Des visiteurs subjugués

Pendant une quinzaine de minutes, Arnaud Robini, responsable des travaux réseaux au sein de l'Agglomération Cannes-Pays de Lérins, et Philippe Begou, directeur de projet de l'entreprise Bessac, expliquent en détail l'ampleur de ce projet, devant des plans du microtunnelier. Les visiteurs semblent subjugués et les questions fusent. 

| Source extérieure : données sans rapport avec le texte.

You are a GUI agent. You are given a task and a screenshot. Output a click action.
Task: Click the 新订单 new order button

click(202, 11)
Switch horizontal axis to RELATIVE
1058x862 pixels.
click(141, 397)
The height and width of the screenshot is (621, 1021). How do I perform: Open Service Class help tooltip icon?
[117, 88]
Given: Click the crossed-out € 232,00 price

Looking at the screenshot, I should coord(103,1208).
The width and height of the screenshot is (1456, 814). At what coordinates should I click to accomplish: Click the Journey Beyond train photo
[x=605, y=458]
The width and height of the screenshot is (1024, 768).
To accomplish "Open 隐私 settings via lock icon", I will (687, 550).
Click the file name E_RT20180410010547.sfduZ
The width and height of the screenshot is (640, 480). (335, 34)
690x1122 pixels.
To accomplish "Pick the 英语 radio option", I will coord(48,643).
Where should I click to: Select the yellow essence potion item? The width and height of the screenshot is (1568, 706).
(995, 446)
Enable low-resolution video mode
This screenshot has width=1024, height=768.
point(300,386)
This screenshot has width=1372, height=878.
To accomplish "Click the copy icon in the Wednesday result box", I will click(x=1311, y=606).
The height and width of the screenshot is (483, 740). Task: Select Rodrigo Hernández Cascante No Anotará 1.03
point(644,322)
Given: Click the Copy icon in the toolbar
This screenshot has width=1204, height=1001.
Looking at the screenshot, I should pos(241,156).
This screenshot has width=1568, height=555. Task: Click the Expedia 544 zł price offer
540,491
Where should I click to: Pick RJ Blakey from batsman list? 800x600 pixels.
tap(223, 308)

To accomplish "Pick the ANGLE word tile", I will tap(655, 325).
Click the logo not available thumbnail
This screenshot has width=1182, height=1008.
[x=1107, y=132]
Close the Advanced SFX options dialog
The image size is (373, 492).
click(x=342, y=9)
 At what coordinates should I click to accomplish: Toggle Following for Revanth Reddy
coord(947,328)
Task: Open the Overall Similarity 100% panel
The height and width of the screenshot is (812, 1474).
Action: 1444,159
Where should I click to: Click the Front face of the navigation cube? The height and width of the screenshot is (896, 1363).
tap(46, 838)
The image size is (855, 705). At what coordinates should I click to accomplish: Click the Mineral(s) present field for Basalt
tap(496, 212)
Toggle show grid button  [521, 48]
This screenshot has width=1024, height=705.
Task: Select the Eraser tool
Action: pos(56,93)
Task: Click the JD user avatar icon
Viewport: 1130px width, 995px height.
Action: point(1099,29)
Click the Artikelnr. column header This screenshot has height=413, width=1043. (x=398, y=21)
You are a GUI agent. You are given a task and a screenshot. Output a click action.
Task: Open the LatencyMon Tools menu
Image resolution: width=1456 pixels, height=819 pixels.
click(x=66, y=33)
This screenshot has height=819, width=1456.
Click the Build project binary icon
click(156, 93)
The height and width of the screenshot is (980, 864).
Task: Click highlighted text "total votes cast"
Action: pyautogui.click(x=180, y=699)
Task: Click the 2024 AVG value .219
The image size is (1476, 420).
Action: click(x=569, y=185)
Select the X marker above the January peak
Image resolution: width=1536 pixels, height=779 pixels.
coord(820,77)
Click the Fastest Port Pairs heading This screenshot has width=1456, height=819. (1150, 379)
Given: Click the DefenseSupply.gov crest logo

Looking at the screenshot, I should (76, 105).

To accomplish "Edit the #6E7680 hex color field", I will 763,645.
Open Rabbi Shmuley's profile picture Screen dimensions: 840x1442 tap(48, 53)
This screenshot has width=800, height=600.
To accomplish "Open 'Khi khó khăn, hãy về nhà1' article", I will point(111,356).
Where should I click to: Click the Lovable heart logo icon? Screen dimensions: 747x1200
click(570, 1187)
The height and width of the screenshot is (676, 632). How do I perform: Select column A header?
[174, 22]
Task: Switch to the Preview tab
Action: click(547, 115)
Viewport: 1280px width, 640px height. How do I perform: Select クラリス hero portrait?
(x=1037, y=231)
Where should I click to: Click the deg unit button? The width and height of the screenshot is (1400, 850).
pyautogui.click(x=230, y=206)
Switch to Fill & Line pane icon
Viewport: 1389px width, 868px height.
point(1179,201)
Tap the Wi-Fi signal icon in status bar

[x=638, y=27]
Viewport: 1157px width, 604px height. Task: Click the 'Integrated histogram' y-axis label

Le microtunnelier part d'un point A, la Roseraie, le site sur lequel on se trouve, et va jusqu'au quai Saint-Pierre, 2,3 kilomètres plus loin. On s'est dit qu'on allait passer sous tous les ouvrages hydrauliques qui croisent la Croisette notamment les tunnels et les vallons pluviaux.

Arnaud Robini, ingénieur

"Ça a beaucoup d'avantages, notamment de concilier les différents usages de ce site exceptionnel qu'est la Croisette. C'est un site qui accueille 3 millions de visiteurs par an, 50 congrès internationaux, le Festival de Cannes. Grâce à cette technique de microtunnelier, on n’a pas ouvert de gros trous béants dans la Croisette, on a simplement ouvert ponctuellement des puits d'accès. Ça a permis, pendant le Festival de Cannes, de maintenir l'activité du chantier et de ne pas créer des contraintes particulières sur le tissu économique, ni pour les palaces et les boutiques de luxe, ni pour les usagers de la Croisette" poursuit Arnaud Robini.

"C'était l'occasion de trouver des réponses"

L'heure de la visite a sonné. Les Cannois sont enthousiastes à l'idée de découvrir ce chantier. Ils se glissent entre plusieurs gros tuyaux, regardent en l'air puis vers le sol pour observer tous les éléments. Ils arrivent ensuite au plus impressionnant : la tête de tunnelier baptisée La Belle Otero qui forme un énorme trou dans le sol. Puis enfin, le poste de pilotage.

Jean-Pierre, ingénieur retraité, est venu à cette visite avec beaucoup d'enthousiasme : "J'ai une résidence secondaire à Cannes, je voyais quelques travaux dans la ville et je voulais les voir de plus près, c'était l'occasion". Il voulait en savoir plus notamment sur la distinction des eaux usées et des eaux pluviales à l'intérieur de cet égout, il a obtenu sa réponse : "Ce tunnel sert principalement aux eaux usées et accessoirement lors d'intempéries fortes. Lorsqu'il y en a, il y a des arrivées d'eau pluviales qui sont traitées à l'intérieur avec une possibilité de stockage de l'ordre de 4000 mètres cubes".

Paul, jeune cannois, est venu par curiosité : "J'en ai beaucoup entendu parler et ça m'intéresse de savoir ce qu'il se passe dans ma ville, de voir les coulisses. Quand on voit des travaux, on se pose des questions et c'était l'occasion de trouver des réponses".

Arnaud Robini est le premier surpris de ce succès : "Les gens sont très intéressés, très curieux. C'est assez surprenant. C'est vrai que ce n'est pas tous les jours, même nous en tant qu'ingénieurs, ce genre de chantier, c'est qu'une fois dans une carrière".

Les dernières visites se déroulent ce vendredi à 10h et 11h.